At issue are "confessions of judgment," a foreclosure practice used by a bank, Team Capital, that Toomey co-founded and chaired until he joined the Senate, at which point he continued to own stock in it. The practice is legal under Pennsylvania law but banned in many other states, and was used by the bank to move on homes or commercial properties that businesspeople put up as collateral for business loans. Most of the foreclosures happened after Toomey left the bank's board, and Toomey's campaign says no one actually lost a primary residence as a result of the 21 cases Democrats cite. They also note it was all entirely legal and emphasized in large type in contracts with the borrowers.

After the debate, McGinty dodged eight questions about the DEP using that same technique, instead repeatedly referring back to Toomey's bank without answering what the agency did. Her campaign later noted that there was no evidence that DEP had actually used the tactic to foreclose on homes and argued that there is a difference between a bank employing the foreclosure tactic and an environmental agency doing so in deals involving wastewater facilities.

"I have never owned a bank, I was running an environmental agency," McGinty told reporters asking about Toomey's charge.

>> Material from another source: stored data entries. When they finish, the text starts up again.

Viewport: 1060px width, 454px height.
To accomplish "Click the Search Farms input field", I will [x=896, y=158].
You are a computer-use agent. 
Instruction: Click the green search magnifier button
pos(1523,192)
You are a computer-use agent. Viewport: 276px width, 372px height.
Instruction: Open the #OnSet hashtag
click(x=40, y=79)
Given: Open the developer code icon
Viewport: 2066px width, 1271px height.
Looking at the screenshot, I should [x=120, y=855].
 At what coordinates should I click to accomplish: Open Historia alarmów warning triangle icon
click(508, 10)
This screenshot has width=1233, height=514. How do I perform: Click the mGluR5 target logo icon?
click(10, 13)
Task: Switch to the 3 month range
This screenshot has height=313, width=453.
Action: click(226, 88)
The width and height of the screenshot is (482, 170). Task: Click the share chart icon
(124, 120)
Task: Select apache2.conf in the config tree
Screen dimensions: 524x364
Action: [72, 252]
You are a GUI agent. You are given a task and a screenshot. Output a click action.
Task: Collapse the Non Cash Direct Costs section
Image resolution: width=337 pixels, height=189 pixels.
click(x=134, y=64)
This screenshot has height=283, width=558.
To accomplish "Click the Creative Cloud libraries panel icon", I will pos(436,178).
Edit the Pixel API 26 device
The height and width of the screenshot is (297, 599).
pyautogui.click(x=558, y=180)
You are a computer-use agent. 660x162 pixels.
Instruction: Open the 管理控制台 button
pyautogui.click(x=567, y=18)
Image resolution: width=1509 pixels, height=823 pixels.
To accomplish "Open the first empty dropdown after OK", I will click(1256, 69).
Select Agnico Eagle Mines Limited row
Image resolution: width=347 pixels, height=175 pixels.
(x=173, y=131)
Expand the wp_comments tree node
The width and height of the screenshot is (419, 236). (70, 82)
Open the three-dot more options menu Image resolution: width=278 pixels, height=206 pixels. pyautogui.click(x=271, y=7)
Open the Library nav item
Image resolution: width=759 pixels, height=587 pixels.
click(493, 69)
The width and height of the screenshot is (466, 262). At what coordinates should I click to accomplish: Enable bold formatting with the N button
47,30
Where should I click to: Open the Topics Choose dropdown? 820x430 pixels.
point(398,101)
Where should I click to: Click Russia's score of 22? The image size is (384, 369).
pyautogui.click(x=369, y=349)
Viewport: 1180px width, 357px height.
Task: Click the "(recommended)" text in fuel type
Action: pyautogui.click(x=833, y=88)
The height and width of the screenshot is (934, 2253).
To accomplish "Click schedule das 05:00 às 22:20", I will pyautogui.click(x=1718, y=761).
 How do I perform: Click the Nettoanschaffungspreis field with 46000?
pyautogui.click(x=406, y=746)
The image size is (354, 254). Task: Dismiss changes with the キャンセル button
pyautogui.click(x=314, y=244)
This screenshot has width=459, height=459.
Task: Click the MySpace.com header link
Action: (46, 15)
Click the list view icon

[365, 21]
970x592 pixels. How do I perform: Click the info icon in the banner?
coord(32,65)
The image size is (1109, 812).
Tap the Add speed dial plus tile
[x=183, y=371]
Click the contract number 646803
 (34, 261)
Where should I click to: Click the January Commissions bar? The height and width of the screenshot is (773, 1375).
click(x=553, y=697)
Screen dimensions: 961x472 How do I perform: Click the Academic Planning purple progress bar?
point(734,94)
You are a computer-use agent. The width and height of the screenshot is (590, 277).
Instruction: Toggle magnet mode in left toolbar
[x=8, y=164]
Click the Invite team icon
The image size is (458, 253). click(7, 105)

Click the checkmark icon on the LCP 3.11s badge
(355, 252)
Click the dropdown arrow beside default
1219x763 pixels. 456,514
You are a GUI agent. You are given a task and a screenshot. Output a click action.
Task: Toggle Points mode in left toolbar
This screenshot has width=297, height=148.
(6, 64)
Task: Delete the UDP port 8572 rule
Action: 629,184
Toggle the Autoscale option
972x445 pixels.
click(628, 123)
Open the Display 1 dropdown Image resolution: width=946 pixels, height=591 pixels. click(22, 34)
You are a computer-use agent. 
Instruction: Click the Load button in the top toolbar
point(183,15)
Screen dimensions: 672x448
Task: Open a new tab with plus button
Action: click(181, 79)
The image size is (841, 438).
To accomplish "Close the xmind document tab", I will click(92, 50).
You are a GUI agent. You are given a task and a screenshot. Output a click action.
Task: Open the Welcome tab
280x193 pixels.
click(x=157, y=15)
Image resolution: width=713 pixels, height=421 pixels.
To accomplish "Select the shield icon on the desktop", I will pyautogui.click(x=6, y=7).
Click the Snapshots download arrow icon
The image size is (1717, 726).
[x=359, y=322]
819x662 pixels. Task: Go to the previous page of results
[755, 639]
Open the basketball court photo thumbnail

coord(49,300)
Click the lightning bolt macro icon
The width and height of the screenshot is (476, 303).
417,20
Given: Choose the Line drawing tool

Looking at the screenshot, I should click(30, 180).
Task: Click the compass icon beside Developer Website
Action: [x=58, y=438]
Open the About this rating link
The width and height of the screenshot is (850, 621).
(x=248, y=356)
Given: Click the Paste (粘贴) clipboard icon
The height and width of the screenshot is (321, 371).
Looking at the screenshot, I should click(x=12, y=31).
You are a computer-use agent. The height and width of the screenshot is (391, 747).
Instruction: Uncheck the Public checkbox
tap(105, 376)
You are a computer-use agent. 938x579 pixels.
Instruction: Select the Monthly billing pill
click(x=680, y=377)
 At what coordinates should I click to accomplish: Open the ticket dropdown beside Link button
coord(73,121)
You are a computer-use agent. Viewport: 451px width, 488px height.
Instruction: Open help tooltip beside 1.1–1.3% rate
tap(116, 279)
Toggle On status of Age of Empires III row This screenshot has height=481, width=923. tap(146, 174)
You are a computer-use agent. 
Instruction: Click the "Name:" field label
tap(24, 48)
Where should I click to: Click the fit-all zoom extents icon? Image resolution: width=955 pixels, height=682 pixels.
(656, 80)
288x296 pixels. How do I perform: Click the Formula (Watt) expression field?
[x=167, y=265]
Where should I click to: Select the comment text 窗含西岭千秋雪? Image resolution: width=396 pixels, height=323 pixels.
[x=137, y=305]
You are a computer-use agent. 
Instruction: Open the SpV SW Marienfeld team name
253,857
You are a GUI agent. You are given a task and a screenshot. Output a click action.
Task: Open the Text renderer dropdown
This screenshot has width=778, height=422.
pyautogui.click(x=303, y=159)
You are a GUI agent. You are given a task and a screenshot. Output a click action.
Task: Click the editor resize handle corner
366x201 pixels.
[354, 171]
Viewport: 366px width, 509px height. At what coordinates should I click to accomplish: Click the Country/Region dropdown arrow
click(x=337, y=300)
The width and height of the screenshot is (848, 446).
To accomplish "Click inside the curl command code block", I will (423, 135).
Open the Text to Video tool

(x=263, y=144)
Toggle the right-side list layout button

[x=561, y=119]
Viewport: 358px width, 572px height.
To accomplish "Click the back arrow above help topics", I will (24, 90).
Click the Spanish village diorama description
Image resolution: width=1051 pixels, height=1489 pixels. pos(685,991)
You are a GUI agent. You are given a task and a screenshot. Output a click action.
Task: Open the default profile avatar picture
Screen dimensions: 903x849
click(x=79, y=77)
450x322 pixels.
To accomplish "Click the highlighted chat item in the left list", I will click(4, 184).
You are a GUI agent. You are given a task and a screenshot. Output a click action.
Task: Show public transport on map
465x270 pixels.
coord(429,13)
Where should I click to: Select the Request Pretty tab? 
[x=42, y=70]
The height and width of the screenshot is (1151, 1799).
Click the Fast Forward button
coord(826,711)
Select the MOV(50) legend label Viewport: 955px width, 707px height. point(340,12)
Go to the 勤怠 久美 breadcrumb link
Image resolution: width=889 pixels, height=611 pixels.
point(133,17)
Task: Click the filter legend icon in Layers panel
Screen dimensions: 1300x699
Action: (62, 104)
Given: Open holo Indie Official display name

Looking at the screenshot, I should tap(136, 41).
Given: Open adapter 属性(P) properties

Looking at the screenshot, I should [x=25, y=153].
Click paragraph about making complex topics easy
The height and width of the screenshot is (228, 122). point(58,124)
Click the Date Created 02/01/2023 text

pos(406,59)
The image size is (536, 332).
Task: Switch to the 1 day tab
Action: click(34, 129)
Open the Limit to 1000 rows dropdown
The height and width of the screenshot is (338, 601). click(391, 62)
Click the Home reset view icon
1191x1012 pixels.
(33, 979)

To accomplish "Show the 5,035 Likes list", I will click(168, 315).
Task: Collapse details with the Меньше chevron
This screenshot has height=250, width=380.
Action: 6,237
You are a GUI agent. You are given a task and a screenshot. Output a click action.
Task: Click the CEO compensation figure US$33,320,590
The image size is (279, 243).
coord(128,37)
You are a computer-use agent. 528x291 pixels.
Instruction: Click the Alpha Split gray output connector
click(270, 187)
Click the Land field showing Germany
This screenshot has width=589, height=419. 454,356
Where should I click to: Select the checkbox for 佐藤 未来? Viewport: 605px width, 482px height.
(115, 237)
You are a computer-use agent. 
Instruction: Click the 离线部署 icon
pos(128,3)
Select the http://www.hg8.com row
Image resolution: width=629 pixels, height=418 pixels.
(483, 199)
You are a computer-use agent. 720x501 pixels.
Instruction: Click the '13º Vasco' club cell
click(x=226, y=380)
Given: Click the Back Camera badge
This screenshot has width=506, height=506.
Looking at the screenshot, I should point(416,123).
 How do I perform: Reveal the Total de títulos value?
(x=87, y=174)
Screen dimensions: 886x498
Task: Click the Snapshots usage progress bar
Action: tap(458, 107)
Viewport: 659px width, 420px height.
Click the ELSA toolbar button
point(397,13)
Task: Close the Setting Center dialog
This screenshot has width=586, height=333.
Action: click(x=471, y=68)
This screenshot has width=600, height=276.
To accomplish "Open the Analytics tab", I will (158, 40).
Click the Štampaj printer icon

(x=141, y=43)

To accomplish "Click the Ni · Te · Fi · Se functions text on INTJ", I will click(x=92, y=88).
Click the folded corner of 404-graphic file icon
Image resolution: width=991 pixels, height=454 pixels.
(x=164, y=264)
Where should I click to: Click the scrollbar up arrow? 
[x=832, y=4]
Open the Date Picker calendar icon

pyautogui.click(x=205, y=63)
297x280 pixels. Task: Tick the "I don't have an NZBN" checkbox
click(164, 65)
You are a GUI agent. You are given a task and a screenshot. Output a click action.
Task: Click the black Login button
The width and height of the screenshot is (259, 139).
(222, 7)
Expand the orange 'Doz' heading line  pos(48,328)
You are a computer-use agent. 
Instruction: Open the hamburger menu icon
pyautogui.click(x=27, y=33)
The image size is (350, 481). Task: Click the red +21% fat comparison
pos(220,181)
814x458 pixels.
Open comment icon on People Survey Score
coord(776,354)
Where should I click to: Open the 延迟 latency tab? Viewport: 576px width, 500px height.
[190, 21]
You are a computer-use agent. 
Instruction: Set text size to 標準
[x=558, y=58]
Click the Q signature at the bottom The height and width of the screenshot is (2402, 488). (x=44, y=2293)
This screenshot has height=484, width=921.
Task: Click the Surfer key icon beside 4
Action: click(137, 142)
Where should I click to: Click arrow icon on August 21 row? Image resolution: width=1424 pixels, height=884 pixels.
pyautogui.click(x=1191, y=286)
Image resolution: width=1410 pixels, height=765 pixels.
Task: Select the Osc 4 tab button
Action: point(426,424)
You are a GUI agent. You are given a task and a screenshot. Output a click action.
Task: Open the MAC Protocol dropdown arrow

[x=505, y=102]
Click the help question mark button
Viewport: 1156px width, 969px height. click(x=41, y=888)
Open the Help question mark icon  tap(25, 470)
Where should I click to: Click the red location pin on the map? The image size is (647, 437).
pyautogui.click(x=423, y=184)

Toomey's camp described her non-answers as "a meltdown" and said McGinty had been forced to pull down a television ad attacking him on the issue. McGinty denied that -- because the ad was actually from the national Democratic Senate campaign arm, though it echoed McGinty's words. It was pulled statewide in response to complaints about its inaccuracy, Toomey's campaign said — a rare step in the world of campaign ads that regularly push the boundaries of fact.

A spokeswoman for the Democratic Senatorial Campaign Committee said the ad simply got a "minor adjustment" but that the message remains the same and on air — accusing Toomey of putting bank profits ahead of his constituents, something he strongly denies. The fight continues: on Tuesday Toomey's lawyers said the change did not address the inaccuracies and sent another round of letters seeking the ad's removal.

McGinty said Toomey was the only candidate in the race to have to pull an ad down. He did change an ad — not because of inaccuracies, but because it used an endorsement from former Congresswoman Gabrielle Giffords in a way that her gun control organization objected to.

Not a game changer:  That was the newest bit of sparring Monday, and while it adds to fodder for the campaign's final days, the issue seems unlikely to be the one that shapes how most people vote.

In fact, neither debate produced much to change the race's trajectory. Toomey was the same man  Pennsylvanians have seen for years now. McGinty held her own enough to seem like a credible alternative -- a key threshold for a challenger.

With polls still showing a tight race, both campaigns still expect a fight to the finish.